Estábamos hechos unos PinFloids

Esa aplicación endemoniada llamada Google Photos se ha empeñado en mostrarme fotos de adultescente. Tal es así que estos días me quiso complacer advirtiéndome que hace 18 años me hice «Coleccionista de jejes», como contaba en aquella entrada con aroma a voleibol y sonrisas kilométricas. Un día antes, u otro después, me mostraba una foto de un póster de las películas de Harry Potter: el prisionero de Azkaban ya ha cumplido condena y mayoría de edad.

Pero esto no es una entrada de añoranza de esos tiempos de coca cola y vino, sonrisas y amores, visitas a Hogwarts y a las peores mazmorras de la noche segoviana o madrileña. No, esta vez la añoranza es gastronómica, dado que escribo mientras vemos MasterChef.

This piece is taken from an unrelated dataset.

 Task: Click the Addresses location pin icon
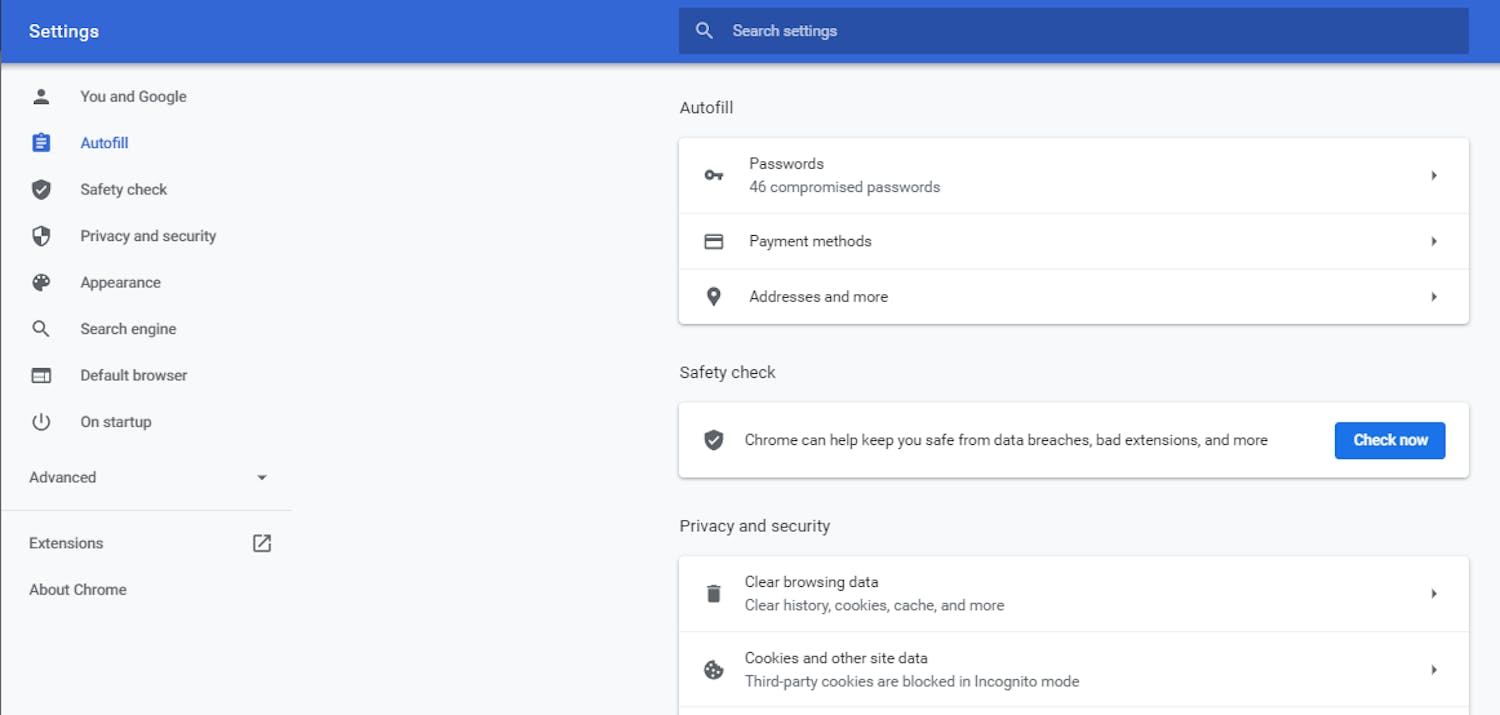pos(713,296)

Echo en falta tomar 40 cervezas en el Kyber con el colombiano, y que sentaran bien, hasta la quinta o sexta por lo menos. Pero no por la cerveza o por tener estómagos más jóvenes, sino por lo que provocaba después: lo ricos que nos sabían los bocatas a las cinco de la mañana.

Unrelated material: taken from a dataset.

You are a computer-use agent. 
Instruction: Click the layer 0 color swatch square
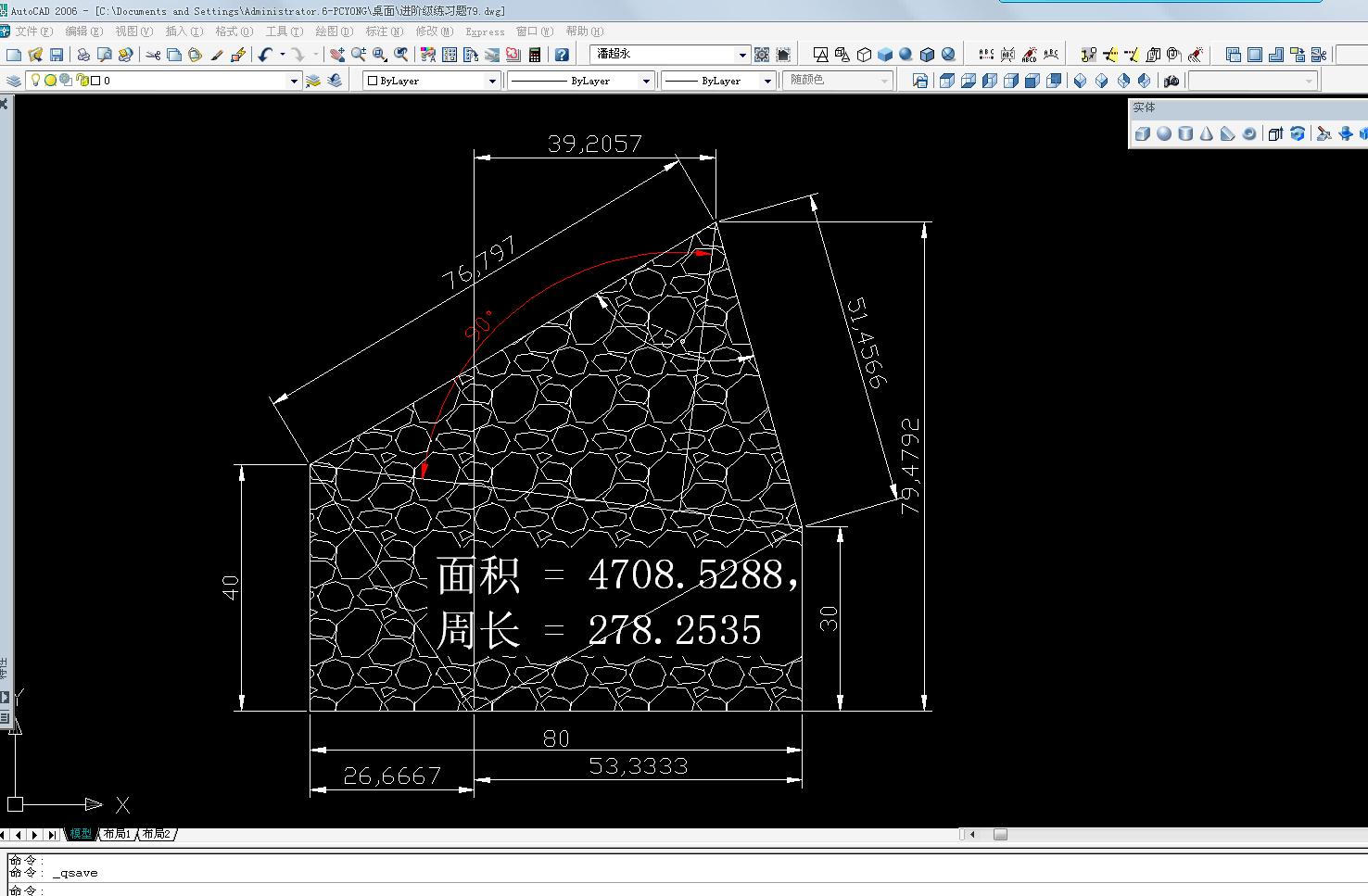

Hace 18 años era perfectamente consciente de que estaba en la universidad y que eso se acababa, no hay remordimientos. Lo vivimos, lo vivimos mucho y bien. Lo que no he vuelto a tener es esa sensación de tomar un bocata de pechuga de pollo, lechuga y mayonesa, el PinkFloyd, y comerlo a todo carrillo caminando por Vía Roma a las 5 de la mañana, comprobando que el Discman no se había perdido, porque me apetecía escuchar -una madrugada más- al jodido Ryan cantando que el amor es un infierno. Y pensar que ese bocadillo era lo más rico que se había hecho nunca jamás, que esa hell kitchen a los pies del Acueducto era el 14 estrellas Michelin y el Sol Repsol que más brillaba para los derrotados de la noche. Y que vendría otro sábado y habría ocasión de pedir otro bocata: un Aerosmith, un Bon Jovi, un Queen… pero sabiendo que no, que siempre volveríamos al Pink Floyd y su salsa excesiva, su maestría calórica, su compañía inigualable.